### Aim of the task
Convert the lines below into a numbered list, leaving out any blank lines.

[Saved data entries]
[START]

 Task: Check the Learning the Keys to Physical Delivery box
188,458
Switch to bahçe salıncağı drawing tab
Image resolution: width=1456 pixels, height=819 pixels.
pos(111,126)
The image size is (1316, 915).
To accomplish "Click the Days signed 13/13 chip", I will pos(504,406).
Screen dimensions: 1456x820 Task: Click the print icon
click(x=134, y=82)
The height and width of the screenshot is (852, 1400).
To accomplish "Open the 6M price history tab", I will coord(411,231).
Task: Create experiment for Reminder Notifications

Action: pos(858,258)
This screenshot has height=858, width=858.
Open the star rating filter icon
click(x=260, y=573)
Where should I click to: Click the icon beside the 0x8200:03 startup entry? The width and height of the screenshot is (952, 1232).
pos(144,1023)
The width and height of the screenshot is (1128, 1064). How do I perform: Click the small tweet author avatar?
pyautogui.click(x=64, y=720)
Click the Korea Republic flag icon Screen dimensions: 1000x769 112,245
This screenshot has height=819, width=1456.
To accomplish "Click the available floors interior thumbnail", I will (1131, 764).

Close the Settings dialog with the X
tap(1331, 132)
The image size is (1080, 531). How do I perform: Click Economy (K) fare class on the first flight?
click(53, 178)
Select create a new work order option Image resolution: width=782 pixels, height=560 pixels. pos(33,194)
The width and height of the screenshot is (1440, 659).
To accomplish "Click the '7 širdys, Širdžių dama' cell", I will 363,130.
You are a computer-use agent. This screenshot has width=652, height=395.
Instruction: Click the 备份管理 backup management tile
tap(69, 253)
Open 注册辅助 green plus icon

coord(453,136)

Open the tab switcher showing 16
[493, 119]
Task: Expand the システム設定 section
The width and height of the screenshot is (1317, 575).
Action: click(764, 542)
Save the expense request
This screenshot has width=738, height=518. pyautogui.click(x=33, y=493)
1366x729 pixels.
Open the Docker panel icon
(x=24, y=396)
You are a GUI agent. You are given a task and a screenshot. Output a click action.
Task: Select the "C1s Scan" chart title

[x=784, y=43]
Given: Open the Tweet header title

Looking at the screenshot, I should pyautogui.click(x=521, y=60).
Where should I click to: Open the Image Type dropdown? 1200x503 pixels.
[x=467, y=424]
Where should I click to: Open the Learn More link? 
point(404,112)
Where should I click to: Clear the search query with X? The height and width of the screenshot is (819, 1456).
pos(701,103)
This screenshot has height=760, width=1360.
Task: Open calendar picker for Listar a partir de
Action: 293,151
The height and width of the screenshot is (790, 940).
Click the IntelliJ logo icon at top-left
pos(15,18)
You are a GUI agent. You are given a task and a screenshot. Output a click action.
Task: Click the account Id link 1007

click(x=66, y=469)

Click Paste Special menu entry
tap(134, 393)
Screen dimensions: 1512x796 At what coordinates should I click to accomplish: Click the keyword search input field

[END]

### Answer to this task
1.  Task: Check the Learning the Keys to Physical Delivery box
2. 188,458
3. Switch to bahçe salıncağı drawing tab
4. Image resolution: width=1456 pixels, height=819 pixels.
5. pos(111,126)
6. The image size is (1316, 915).
7. To accomplish "Click the Days signed 13/13 chip", I will pos(504,406).
8. Screen dimensions: 1456x820 Task: Click the print icon
9. click(x=134, y=82)
10. The height and width of the screenshot is (852, 1400).
11. To accomplish "Open the 6M price history tab", I will coord(411,231).
12. Task: Create experiment for Reminder Notifications
13. Action: pos(858,258)
14. This screenshot has height=858, width=858.
15. Open the star rating filter icon
16. click(x=260, y=573)
17. Where should I click to: Click the icon beside the 0x8200:03 startup entry? The width and height of the screenshot is (952, 1232).
18. pos(144,1023)
19. The width and height of the screenshot is (1128, 1064). How do I perform: Click the small tweet author avatar?
20. pyautogui.click(x=64, y=720)
21. Click the Korea Republic flag icon Screen dimensions: 1000x769 112,245
22. This screenshot has height=819, width=1456.
23. To accomplish "Click the available floors interior thumbnail", I will (1131, 764).
24. Close the Settings dialog with the X
25. tap(1331, 132)
26. The image size is (1080, 531). How do I perform: Click Economy (K) fare class on the first flight?
27. click(53, 178)
28. Select create a new work order option Image resolution: width=782 pixels, height=560 pixels. pos(33,194)
29. The width and height of the screenshot is (1440, 659).
30. To accomplish "Click the '7 širdys, Širdžių dama' cell", I will 363,130.
31. You are a computer-use agent. This screenshot has width=652, height=395.
32. Instruction: Click the 备份管理 backup management tile
33. tap(69, 253)
34. Open 注册辅助 green plus icon
35. coord(453,136)
36. Open the tab switcher showing 16
37. [493, 119]
38. Task: Expand the システム設定 section
39. The width and height of the screenshot is (1317, 575).
40. Action: click(764, 542)
41. Save the expense request
42. This screenshot has width=738, height=518. pyautogui.click(x=33, y=493)
43. 1366x729 pixels.
44. Open the Docker panel icon
45. (x=24, y=396)
46. You are a GUI agent. You are given a task and a screenshot. Output a click action.
47. Task: Select the "C1s Scan" chart title
48. [x=784, y=43]
49. Given: Open the Tweet header title
50. Looking at the screenshot, I should pyautogui.click(x=521, y=60).
51. Where should I click to: Open the Image Type dropdown? 1200x503 pixels.
52. [x=467, y=424]
53. Where should I click to: Open the Learn More link? 
54. point(404,112)
55. Where should I click to: Clear the search query with X? The height and width of the screenshot is (819, 1456).
56. pos(701,103)
57. This screenshot has height=760, width=1360.
58. Task: Open calendar picker for Listar a partir de
59. Action: 293,151
60. The height and width of the screenshot is (790, 940).
61. Click the IntelliJ logo icon at top-left
62. pos(15,18)
63. You are a GUI agent. You are given a task and a screenshot. Output a click action.
64. Task: Click the account Id link 1007
65. click(x=66, y=469)
66. Click Paste Special menu entry
67. tap(134, 393)
68. Screen dimensions: 1512x796 At what coordinates should I click to accomplish: Click the keyword search input field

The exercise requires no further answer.